[GIVEN PASSAGE]:
-- start --

5.1.2.  Deriving Keys from an Envelope/Pre-Shared Key/MPK

   This derivation is used to form the keys used to protect the MIKEY
   messages.  For the Ticket Request and Ticket Resolve exchanges, the
   keys used to protect the MIKEY messages are derived from the pre-
   shared key or the envelope key.  For the Ticket Transfer exchange,
   the keys are derived from a MPK.  If key forking is used, different
   MPKs (MPKi and MPKr') SHALL be used to protect the TRANSFER_INIT and
   TRANSFER_RESP messages.  The initial messages SHALL be protected with
   the keys derived using the parameters given below.

-- end --

[WORK TO COMPLETE]: Carry on the MIKEY key derivation text past its final sentence. The items that follow come from a separate source.

[RECORDS]:

-- start --

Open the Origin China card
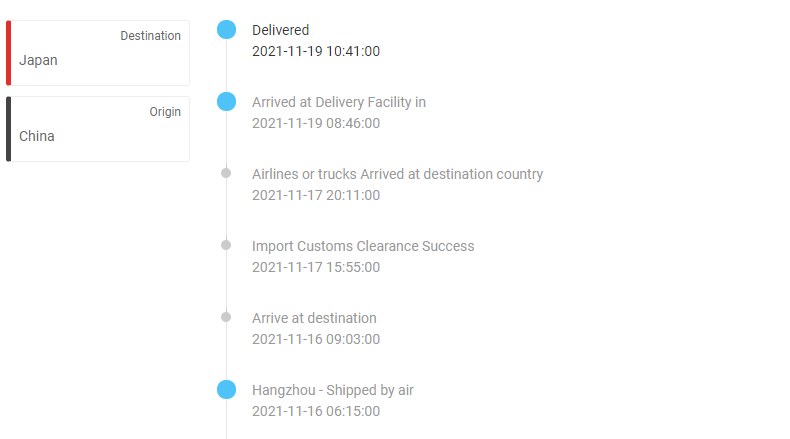790x439 pixels. (x=98, y=129)
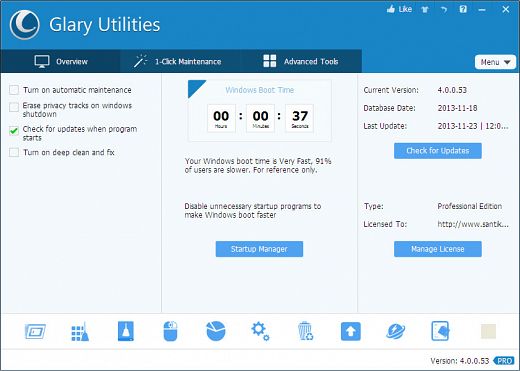The width and height of the screenshot is (520, 371).
Task: Enable Turn on automatic maintenance checkbox
Action: (14, 90)
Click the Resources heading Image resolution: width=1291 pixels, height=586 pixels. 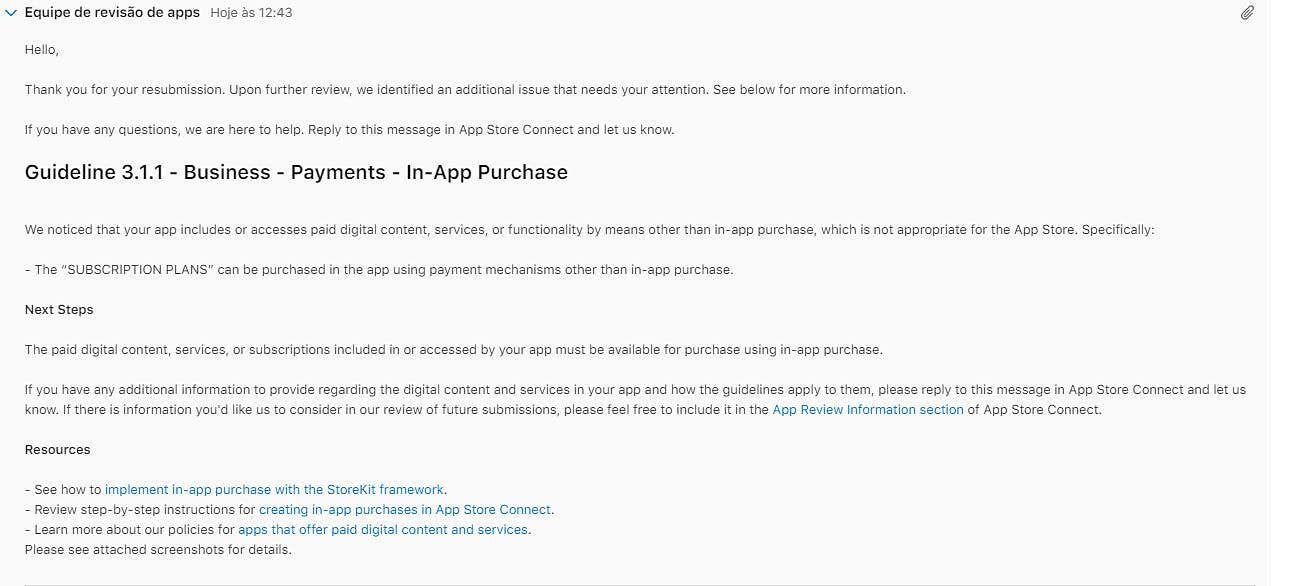point(58,449)
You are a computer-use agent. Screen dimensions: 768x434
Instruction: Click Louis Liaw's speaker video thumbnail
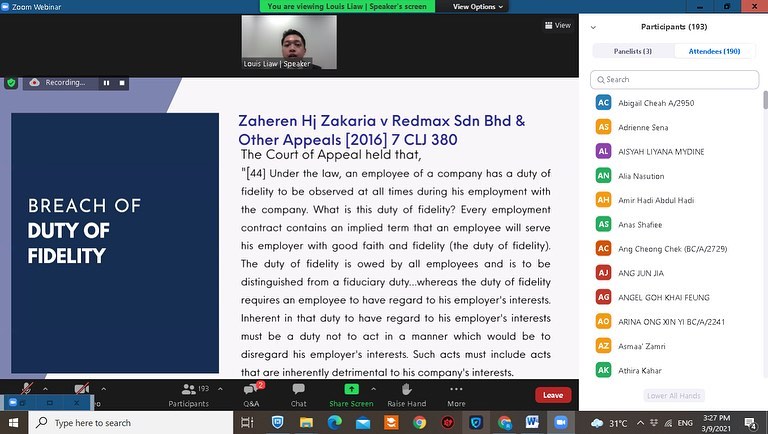[x=289, y=41]
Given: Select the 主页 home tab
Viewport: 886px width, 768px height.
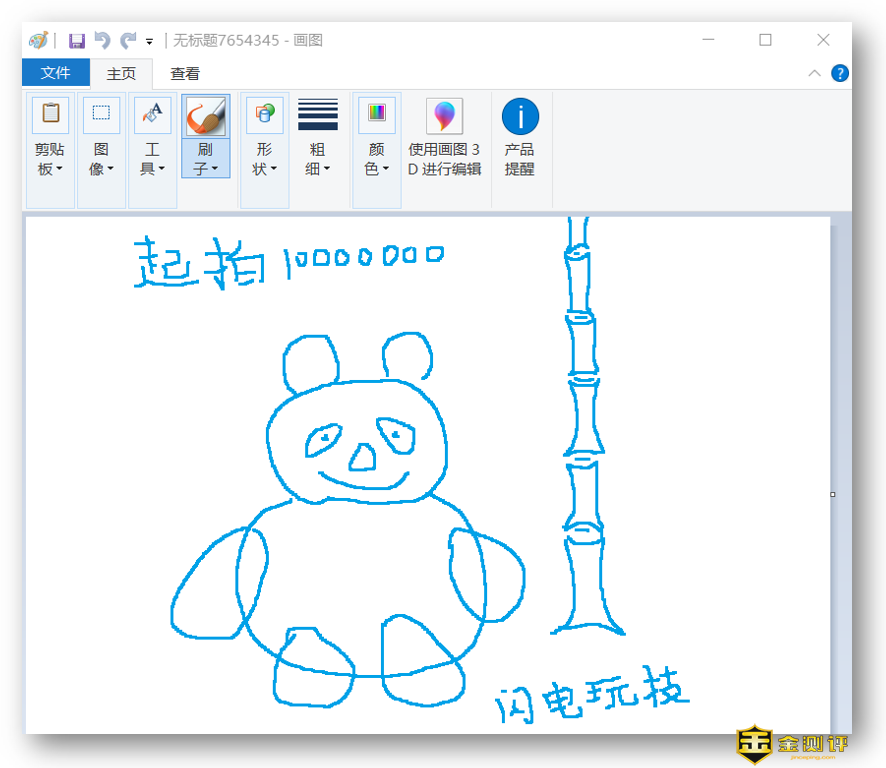Looking at the screenshot, I should pyautogui.click(x=121, y=73).
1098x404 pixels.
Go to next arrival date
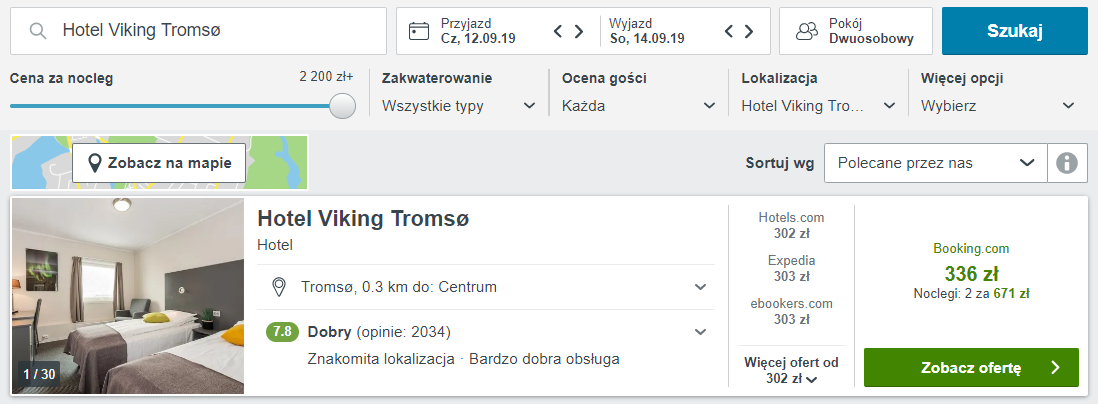coord(578,31)
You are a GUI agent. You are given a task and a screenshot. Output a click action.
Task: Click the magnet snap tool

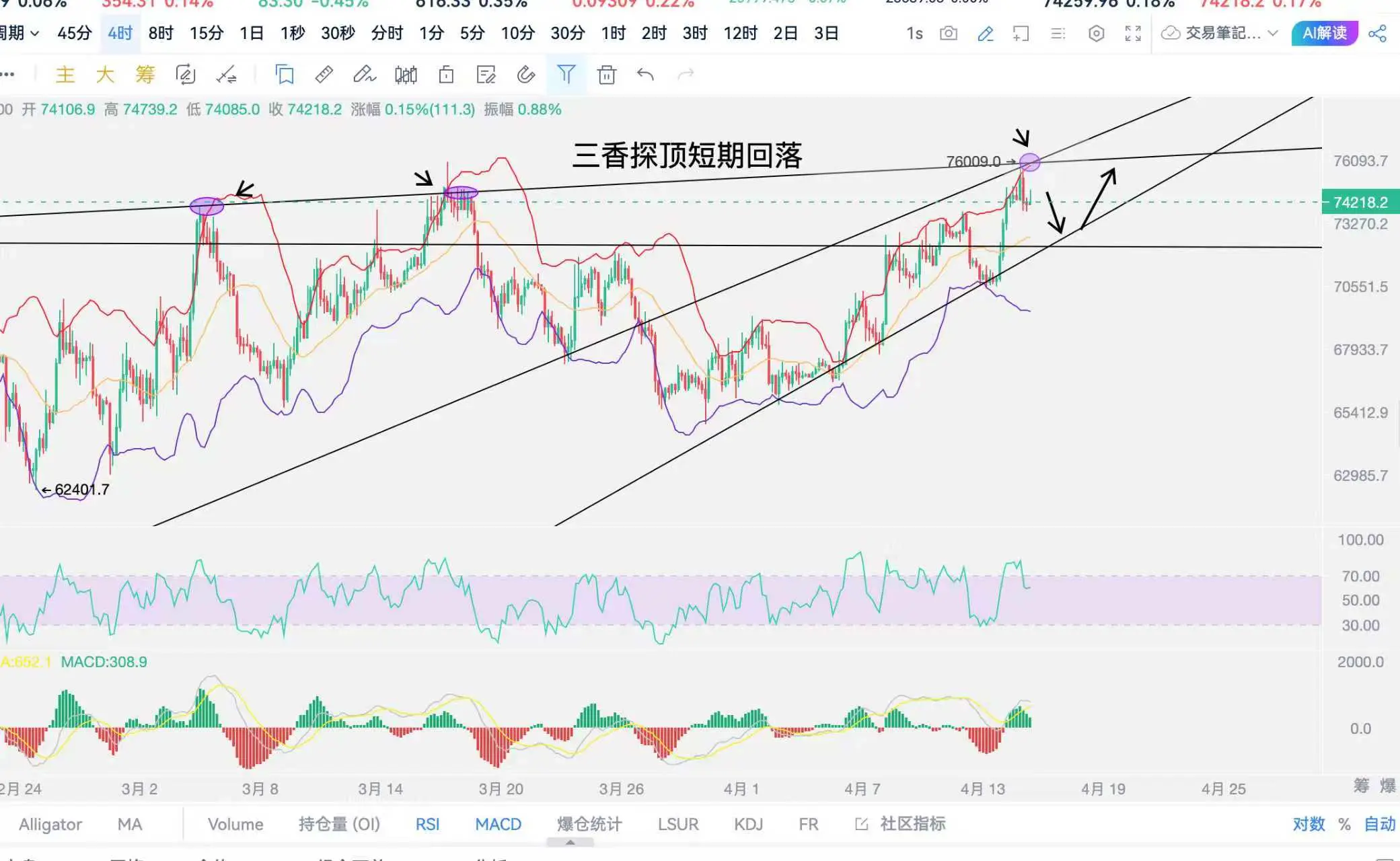[x=526, y=75]
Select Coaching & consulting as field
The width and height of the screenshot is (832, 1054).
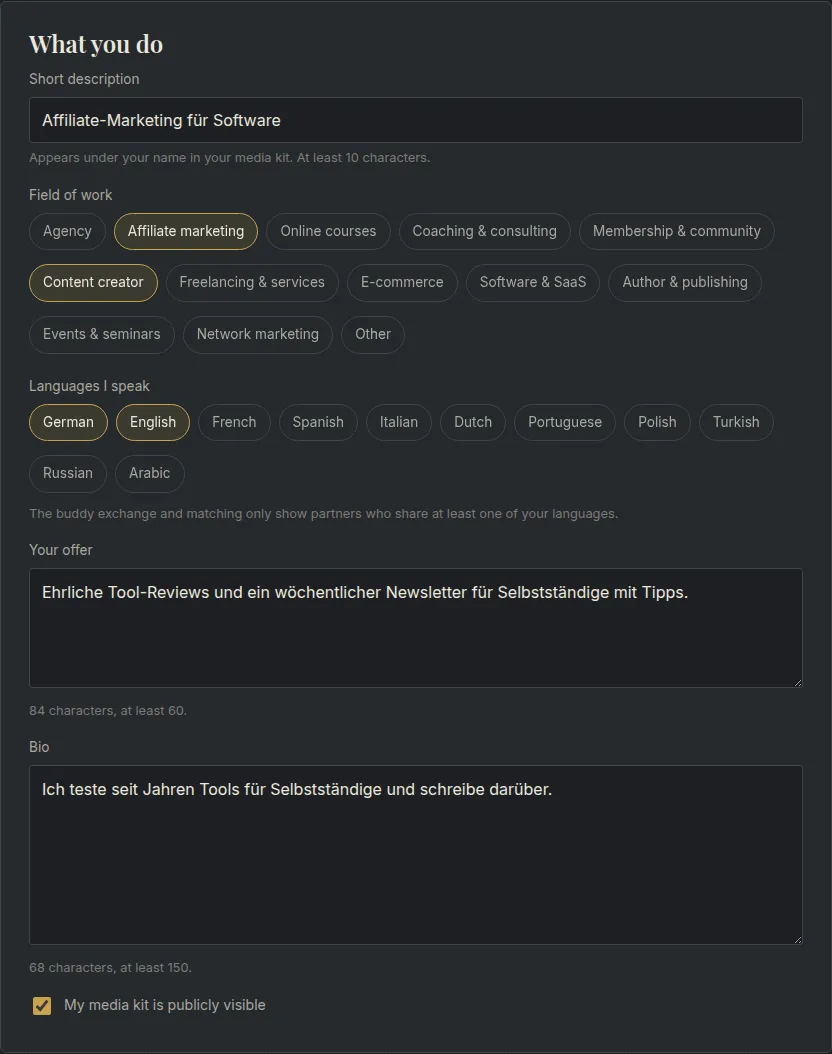pos(485,231)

-- end --

[ANSWER TO THE TASK]:
   inkey:     : envelope key, pre-shared key, or MPKi
   inkey_len  : bit length of the inkey
   label      : constant || 0xFF || CSB ID || 0x01 ||
                length RANDRi || RANDRi
   outkey_len : desired bit length of the output key (encr_key,
                auth_key, salt_key)

   The parameters for the response messages are given below.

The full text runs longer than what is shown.